Hardware Transactional Memory, the end?

By: Linus Torvalds (torvalds.delete@this.linux-foundation.org), August 21, 2022 6:58 pm
Room: Moderated Discussions
--- (---.delete@this.redheron.com) on August 21, 2022 1:26 pm wrote:
> What you lose is the SW ease of HTM,

"SW ease of HTM" never existed.

In fact, I would argue that one of the big failures of HTM was to aim for it being some kind of generic thing in the first place. That just made it big, intrusive, and fragile.

Large transactions are a mistake. They are fundamentally fragile. It's like designing for a glass jaw: "this will go really well if all the stars align, but if they don't it's going to be expensive as heck".

And the bigger the transaction, the bigger the cost of failure, but also the likelihood of failure goes up. A lot. And it goes up the most in the exact situation where you do not want it to go up - when there is contention.

So I'd much rather have something small, simple, and predictably high-performance.

IOW, I'd rather get something like perhaps just an extended load-linked / store-conditional model. Very much with the hardware guaranteed forward progress that LL/SC has. Just extended to a couple more accesses. Take LL/SC and make it LLx/SCx - and keep the forward progress guarantees. In hardware.

And you can only give those forward progress guarantees if you end up just having code length limits, and seriously limit the number of accesses. And keep it simple enough that hardware people (and software people) can actually believe that you get it right.

For example, forward progress guarantees almost certainly mean that you'd probably have to do something like order the accesses by physical address when you repeat, so that you can then actually force them to stay in cache until completion without getting into nasty deadlocks.

Don't order things on the first try, probably not on the second, but if you've seen several failed sequences in a row with no successes, keep track of the addresses that are used, and lock them in cache (within those very strict limits you set), but in some physical address order so that you don't get ABBA deadlocks between different cores doing different accesses.

With a small enough N, that should be eminently doable.

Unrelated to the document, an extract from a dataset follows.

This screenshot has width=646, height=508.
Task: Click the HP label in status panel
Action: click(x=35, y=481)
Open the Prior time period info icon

But "small enough N" is small! We know N=1 works, but it's not good enough if you want to check a lock (one cacheline) and do a doubly linked list update (two more cachelines) at the same time. But maybe N=4 is big enough to be useful, but small enough that hardware can easily still deal with inconvenient ordering requirements and actually give forward progress guarantees.

Also, just to hit N=4, you'd probably need your L1 cache to be at least 4-way associative, because you need to be able to guarantee that you can keep those four accesses in cache all the time. Even if they all were to hit in the same set.

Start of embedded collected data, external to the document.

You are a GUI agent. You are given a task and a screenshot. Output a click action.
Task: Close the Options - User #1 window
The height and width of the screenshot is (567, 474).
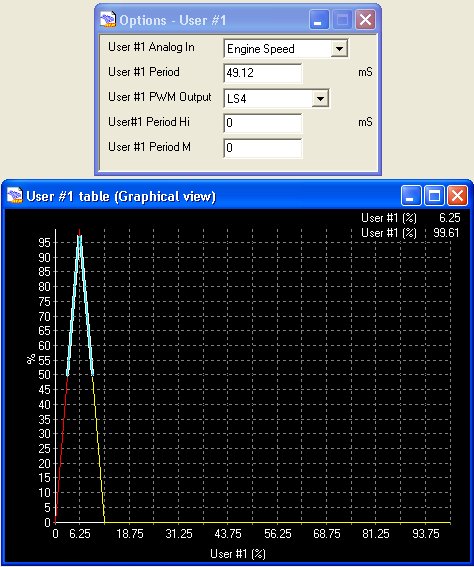click(365, 20)
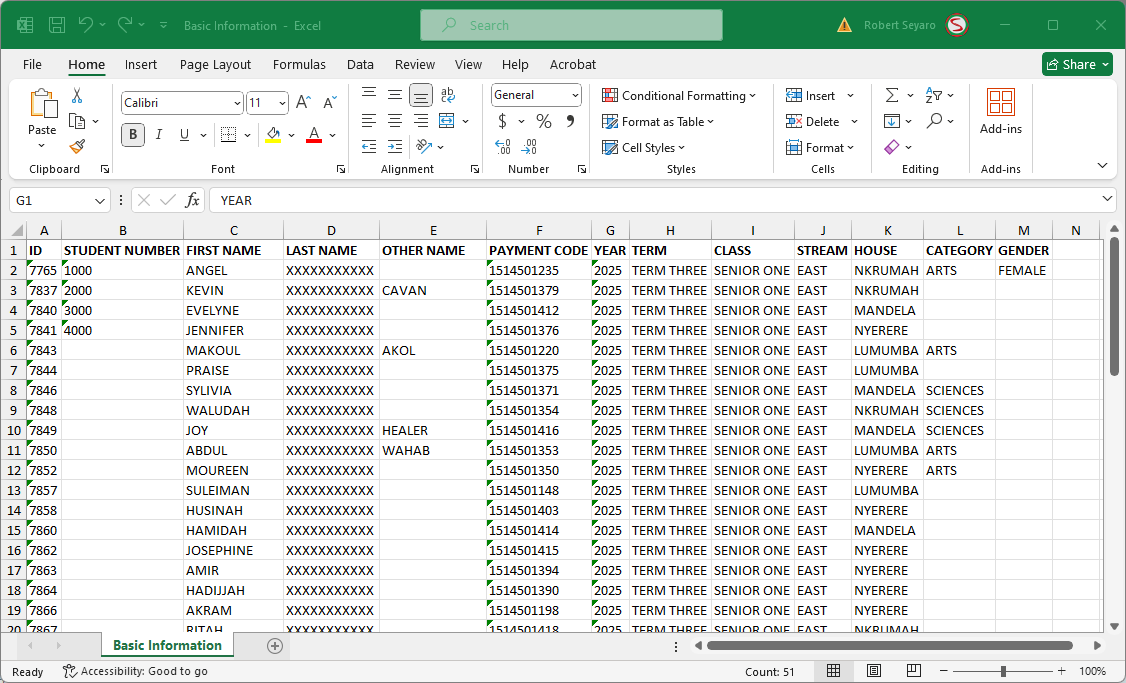Select the Increase Decimal icon
This screenshot has height=683, width=1126.
tap(501, 147)
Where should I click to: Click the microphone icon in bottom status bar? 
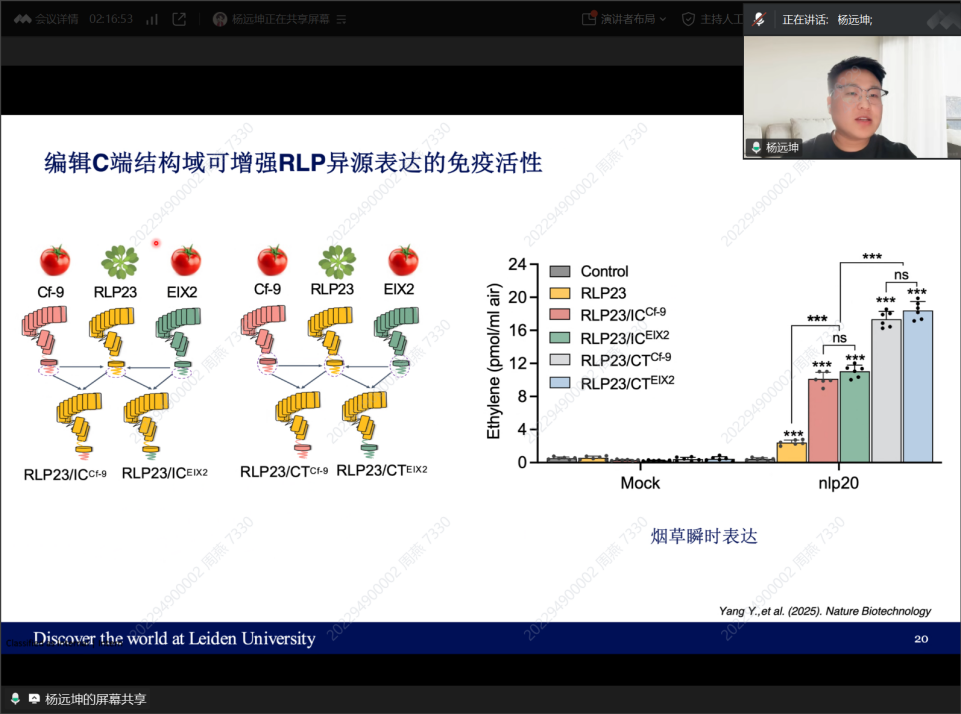click(x=15, y=698)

So forward progress guarantees is one very basic requirement for it being easy to use, but it also means that the size of the transaction has to be small. Definitely no more "random C code".

Just like LL/SC.

The other "make it actually easy to use for real" requirement is no asynchronous aborts. You can have a hard exception on some "hey, you tried to do more than N accesses", but that's a software bug, it wouldn't be a "let's retry without using transactions".

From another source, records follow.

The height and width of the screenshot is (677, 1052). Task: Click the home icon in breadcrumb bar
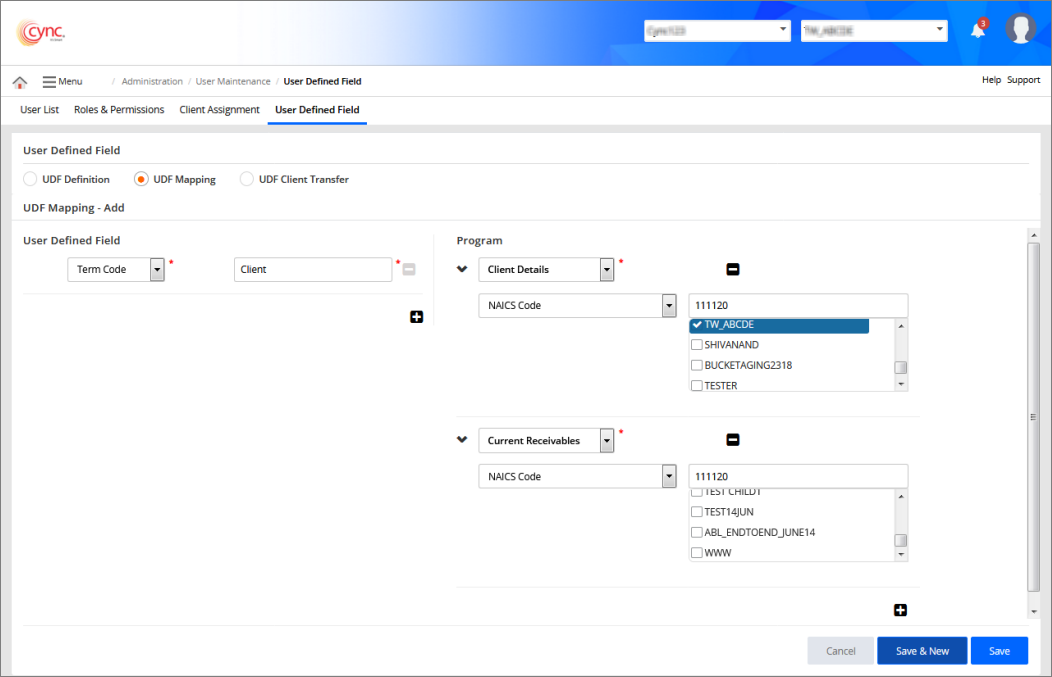pyautogui.click(x=19, y=82)
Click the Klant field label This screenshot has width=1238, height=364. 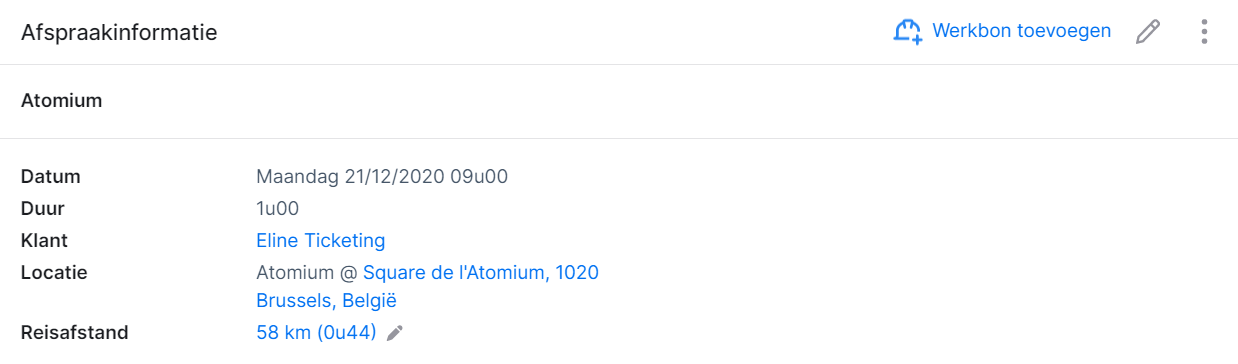(44, 241)
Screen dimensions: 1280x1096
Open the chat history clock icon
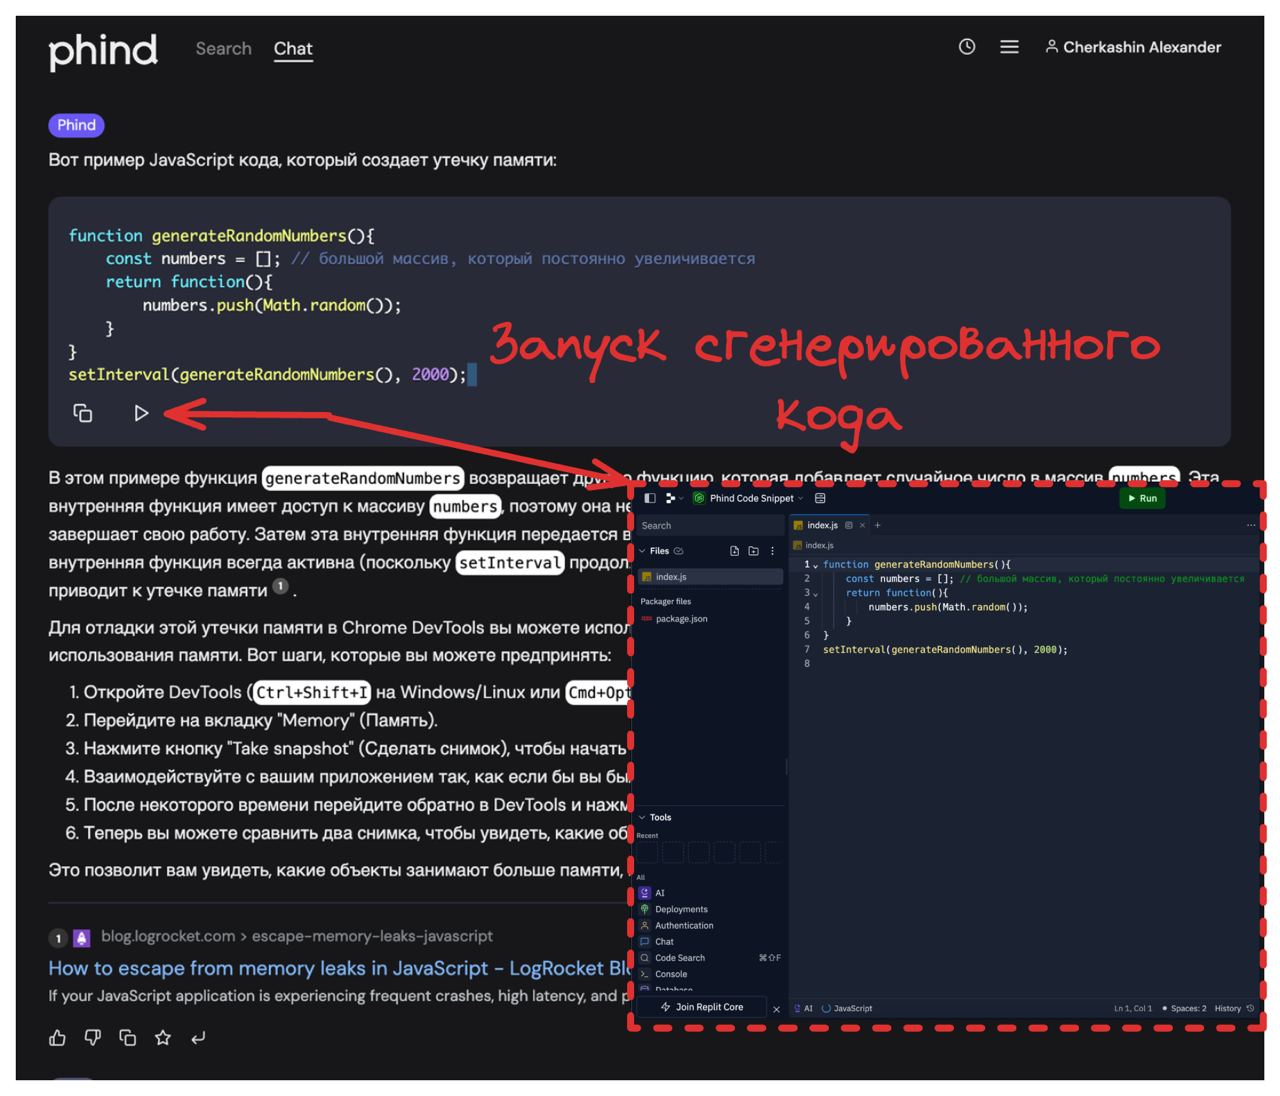pos(967,47)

IOW, really make it act like LL/SC - an LL doesn't need to save state for recovery, and a SC failure doesn't "abort", it doesn't go to some other code sequence, it just writes a value to a register that the user can test for "did this sequence of writes complete fully or not", and then just repeat.

And because forward progress is guaranteed, SW doesn't need to have fallback code, so it really just becomes that "repeat on failure" loop.

Just like LL/SC.

I'll take something simple and reliable (and reliably fast) over the HTM mess every time.

In the kernel, we already use a very special version of "N=2" by just putting the lock and the data structure it protects next to each other, so that we can use a double-wide atomic access do do them both in one go. But it requires some very special data structures to do that, and requires that the lock has been split out to be a per-data thing. Which is not realistic for most things.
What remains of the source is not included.